Target pointing data
+-------+
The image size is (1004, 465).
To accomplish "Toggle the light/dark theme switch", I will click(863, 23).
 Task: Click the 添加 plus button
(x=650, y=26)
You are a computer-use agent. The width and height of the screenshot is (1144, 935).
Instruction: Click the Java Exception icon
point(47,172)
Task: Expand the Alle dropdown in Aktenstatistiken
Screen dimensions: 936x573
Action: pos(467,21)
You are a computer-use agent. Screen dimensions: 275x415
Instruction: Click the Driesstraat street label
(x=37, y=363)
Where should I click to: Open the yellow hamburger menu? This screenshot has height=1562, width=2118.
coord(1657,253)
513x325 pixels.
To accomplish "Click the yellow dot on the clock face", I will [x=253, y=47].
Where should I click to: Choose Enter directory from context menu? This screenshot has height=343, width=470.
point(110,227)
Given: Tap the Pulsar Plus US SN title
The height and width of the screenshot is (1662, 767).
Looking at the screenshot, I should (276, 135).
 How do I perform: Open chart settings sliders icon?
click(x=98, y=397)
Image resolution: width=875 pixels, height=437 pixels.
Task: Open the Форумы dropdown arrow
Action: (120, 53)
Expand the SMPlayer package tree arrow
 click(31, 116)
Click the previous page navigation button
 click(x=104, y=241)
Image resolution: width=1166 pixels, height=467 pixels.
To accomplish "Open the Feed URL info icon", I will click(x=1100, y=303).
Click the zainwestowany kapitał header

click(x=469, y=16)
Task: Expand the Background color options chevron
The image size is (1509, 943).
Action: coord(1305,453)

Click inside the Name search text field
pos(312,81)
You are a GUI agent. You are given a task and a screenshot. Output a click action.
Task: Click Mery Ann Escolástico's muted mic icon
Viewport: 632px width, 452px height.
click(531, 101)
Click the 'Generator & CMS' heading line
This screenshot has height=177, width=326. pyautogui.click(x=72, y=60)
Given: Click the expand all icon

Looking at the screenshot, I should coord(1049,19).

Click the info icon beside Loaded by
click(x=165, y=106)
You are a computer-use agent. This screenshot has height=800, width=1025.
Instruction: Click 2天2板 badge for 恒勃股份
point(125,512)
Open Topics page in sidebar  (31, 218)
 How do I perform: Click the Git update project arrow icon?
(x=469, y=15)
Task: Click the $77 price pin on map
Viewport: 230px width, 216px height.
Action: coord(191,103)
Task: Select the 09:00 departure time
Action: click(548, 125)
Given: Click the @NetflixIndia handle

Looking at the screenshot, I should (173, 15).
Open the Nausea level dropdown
+-------+
◆ Exercise
Rewrite the part of the items that opens with the line containing "Task: Expand the Background" and runs through the end of the items, replacing "chevron" with "arrow" and leaving everything else unchanged.

◆ Problem solution
Task: Expand the Background color options arrow
The image size is (1509, 943).
Action: coord(1305,453)

Click inside the Name search text field
pos(312,81)
You are a GUI agent. You are given a task and a screenshot. Output a click action.
Task: Click Mery Ann Escolástico's muted mic icon
Viewport: 632px width, 452px height.
click(531, 101)
Click the 'Generator & CMS' heading line
This screenshot has height=177, width=326. pyautogui.click(x=72, y=60)
Given: Click the expand all icon

Looking at the screenshot, I should coord(1049,19).

Click the info icon beside Loaded by
click(x=165, y=106)
You are a computer-use agent. This screenshot has height=800, width=1025.
Instruction: Click 2天2板 badge for 恒勃股份
point(125,512)
Open Topics page in sidebar  (31, 218)
 How do I perform: Click the Git update project arrow icon?
(x=469, y=15)
Task: Click the $77 price pin on map
Viewport: 230px width, 216px height.
Action: coord(191,103)
Task: Select the 09:00 departure time
Action: click(548, 125)
Given: Click the @NetflixIndia handle

Looking at the screenshot, I should (173, 15).
Open the Nausea level dropdown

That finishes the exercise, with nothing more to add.